*** Opening of Provided data ***

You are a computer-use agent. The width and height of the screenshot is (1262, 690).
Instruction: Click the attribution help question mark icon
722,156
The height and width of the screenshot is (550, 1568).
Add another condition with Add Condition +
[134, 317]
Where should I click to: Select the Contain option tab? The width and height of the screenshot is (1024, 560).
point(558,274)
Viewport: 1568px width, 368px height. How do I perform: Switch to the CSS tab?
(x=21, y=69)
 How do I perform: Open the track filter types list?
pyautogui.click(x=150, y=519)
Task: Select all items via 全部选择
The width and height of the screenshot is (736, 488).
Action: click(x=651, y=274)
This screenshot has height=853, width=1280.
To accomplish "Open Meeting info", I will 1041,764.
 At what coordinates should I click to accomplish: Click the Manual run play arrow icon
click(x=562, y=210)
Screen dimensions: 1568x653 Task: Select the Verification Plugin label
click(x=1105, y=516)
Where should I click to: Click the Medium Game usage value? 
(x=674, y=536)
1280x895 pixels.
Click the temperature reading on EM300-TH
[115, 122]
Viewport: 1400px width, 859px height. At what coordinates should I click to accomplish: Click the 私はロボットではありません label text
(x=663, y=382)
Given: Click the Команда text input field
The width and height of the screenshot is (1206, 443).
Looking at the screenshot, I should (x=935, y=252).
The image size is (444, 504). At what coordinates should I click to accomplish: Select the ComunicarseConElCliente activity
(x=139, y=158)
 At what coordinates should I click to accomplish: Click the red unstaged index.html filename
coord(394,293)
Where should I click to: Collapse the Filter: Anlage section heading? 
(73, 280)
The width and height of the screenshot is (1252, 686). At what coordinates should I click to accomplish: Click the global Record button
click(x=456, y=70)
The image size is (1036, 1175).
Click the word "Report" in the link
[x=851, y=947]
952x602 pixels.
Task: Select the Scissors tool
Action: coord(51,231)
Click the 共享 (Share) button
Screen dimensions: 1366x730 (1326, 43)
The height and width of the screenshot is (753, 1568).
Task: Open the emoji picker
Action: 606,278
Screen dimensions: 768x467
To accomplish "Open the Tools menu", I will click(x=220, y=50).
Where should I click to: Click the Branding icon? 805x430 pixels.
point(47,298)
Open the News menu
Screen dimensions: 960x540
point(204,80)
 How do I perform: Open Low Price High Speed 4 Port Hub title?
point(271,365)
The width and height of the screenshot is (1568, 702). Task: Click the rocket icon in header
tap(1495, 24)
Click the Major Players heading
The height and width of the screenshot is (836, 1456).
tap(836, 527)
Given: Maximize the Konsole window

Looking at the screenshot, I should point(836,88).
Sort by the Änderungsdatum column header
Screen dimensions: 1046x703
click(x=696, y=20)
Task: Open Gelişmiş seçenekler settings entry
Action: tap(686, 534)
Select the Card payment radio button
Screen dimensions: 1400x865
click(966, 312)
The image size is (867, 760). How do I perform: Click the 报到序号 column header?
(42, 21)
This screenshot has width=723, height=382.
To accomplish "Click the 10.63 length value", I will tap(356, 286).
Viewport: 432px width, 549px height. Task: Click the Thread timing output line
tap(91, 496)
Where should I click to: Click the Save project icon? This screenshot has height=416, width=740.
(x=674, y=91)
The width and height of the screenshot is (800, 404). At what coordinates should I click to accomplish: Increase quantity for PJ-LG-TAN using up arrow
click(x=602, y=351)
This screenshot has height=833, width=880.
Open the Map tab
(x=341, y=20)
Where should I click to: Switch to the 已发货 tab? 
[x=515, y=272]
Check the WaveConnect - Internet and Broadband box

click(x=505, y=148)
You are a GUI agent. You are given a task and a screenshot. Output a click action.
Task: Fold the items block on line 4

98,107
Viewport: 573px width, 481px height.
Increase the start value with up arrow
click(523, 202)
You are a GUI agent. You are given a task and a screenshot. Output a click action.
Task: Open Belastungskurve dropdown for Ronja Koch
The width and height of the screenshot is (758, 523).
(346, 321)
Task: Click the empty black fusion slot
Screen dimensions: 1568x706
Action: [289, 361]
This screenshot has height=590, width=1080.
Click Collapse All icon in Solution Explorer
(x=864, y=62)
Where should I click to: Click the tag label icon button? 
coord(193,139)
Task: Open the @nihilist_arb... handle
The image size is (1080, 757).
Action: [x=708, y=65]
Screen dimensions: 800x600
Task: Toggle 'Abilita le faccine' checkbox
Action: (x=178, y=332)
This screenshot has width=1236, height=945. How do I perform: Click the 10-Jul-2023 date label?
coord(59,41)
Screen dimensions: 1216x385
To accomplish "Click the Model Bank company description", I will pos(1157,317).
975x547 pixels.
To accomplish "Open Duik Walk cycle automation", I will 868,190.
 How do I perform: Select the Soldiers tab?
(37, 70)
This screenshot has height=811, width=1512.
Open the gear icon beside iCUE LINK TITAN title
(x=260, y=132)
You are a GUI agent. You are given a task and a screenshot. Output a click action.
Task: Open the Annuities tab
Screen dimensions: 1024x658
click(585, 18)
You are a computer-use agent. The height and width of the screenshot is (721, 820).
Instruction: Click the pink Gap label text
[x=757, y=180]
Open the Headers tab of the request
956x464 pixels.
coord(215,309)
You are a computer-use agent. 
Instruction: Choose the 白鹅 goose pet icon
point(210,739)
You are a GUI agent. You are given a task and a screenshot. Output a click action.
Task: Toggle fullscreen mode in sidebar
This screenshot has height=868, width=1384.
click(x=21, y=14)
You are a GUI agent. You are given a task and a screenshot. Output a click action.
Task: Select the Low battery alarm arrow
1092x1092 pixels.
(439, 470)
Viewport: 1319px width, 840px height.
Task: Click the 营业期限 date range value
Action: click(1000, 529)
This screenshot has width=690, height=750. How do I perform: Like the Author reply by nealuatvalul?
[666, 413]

*** Close of Provided data ***

**Task directions**.
Search the records for the string "will" and report each line that has it.

**Answer box**.
To accomplish "Open Meeting info", I will 1041,764.
To accomplish "Open the Tools menu", I will click(x=220, y=50).
To accomplish "Click the 10.63 length value", I will tap(356, 286).
To accomplish "Click the Model Bank company description", I will pos(1157,317).
To accomplish "Open Duik Walk cycle automation", I will 868,190.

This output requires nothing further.